The iOS jailbreak community is currently alive with enthusiasm and positivity due to the fact that there has been a lot of activity in recent weeks.

That is definitely a good thing but there is also some confusion around certain topics, such as the existence of rootlessJB, what it is meant to be and, perhaps more importantly, how it differs from full-root jailbreak that might be released for iOS 12 in coming days. Let’s take a look at a couple of areas which should hopefully clear up the confusion.

What is a regular jailbreak?

For those new to the concept, jailbreaking is defined as “privilege escalation for the purpose of removing software restrictions imposed by Apple,” and the basic definition goes on to say that “jailbreaking permits root access.” That bit is extremely important as we generally assume that any public-facing full jailbreak will grant full access to “/” and therefore give us the ability to download and install additional packages and extensions without any interference from Apple’s stock limitations.
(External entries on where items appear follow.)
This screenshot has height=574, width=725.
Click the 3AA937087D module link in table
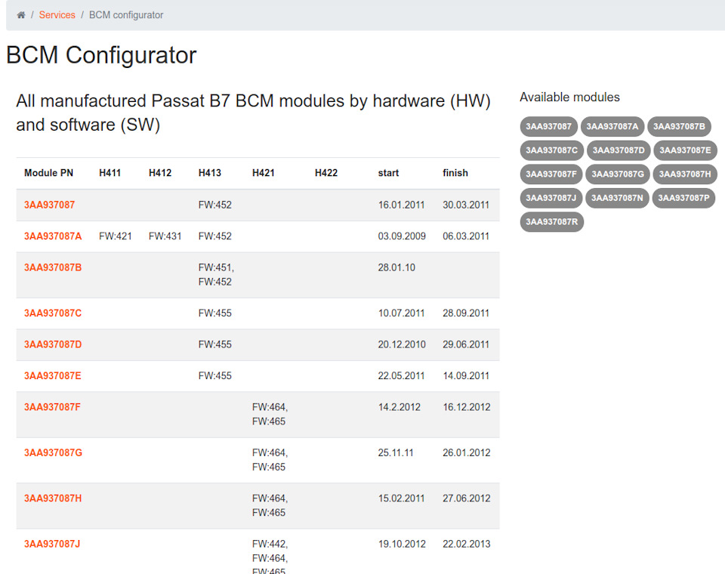point(53,344)
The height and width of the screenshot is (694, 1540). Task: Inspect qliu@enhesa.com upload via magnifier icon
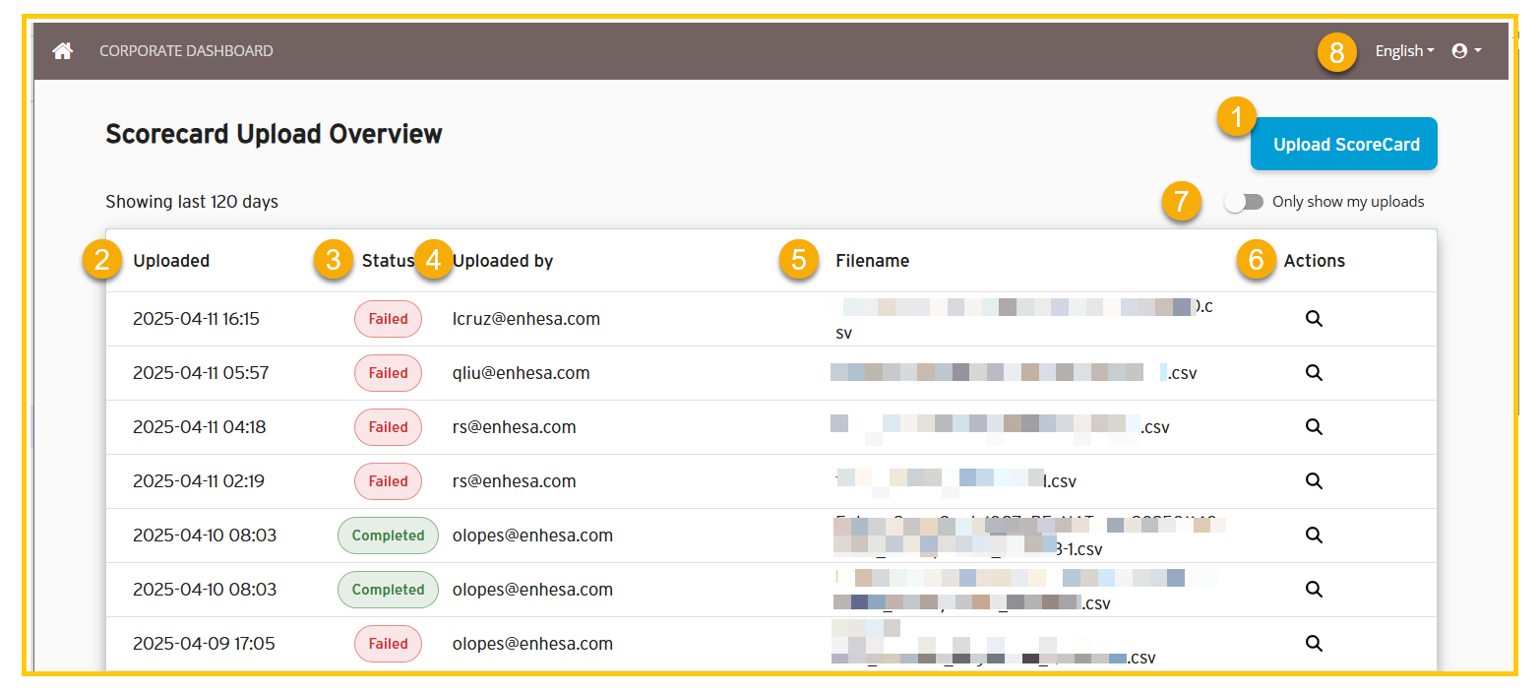(1314, 372)
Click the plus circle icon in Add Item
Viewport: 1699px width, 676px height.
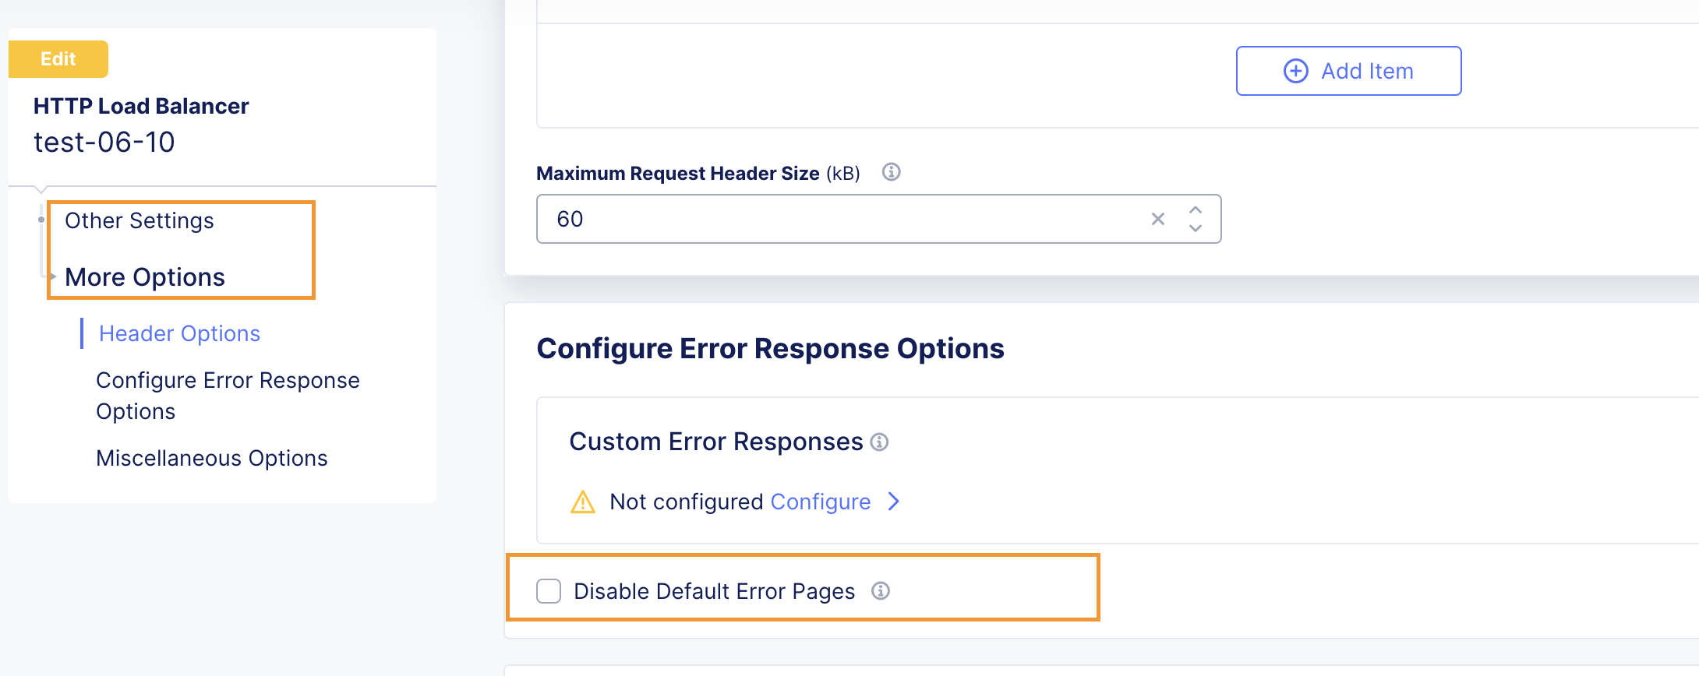pos(1295,71)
Obviously, there is a lot more to jailbreak than this but this is an extremely high-level view of what we expect a “jailbreak” to offer.

So, what is rootless jailbreak?

A rootless jailbreak isn’t intended to compete with regular standard jailbreaks. Any device liberated using a rootless jailbreak, such as rootlessJB, will not yield access to root or “/”. Instead, the lowest level to which access is provided is the /var directory. This is generally considered to be a lot safer as nothing can modify or change system files to the extent that huge amounts of unrepairable damage can be caused. Due to the nature of this type of jailbreak, third-party App Store apps that are known for blocking access on jailbroken devices wont be able to detect such a jailbreak on the device and as such will work without issues, however don’t expect many tweaks to work on rootless jailbreak due to the nature of how the tweakinjection is set up.

So, in essence, rootless has everything a full regular jailbreak would have except that it allows writing in /var instead of / which makes it safer but also a bit limited than full root and standard jailbreak. Also, in case if it isn’t clear yet, rootless doesn’t mean without root, it means without ability to write in the root partition.

Rootless could be the foundation that allows us to progress into a full iOS 12 jailbreak by our previously accepted definition, or, it could be the start of something new altogether.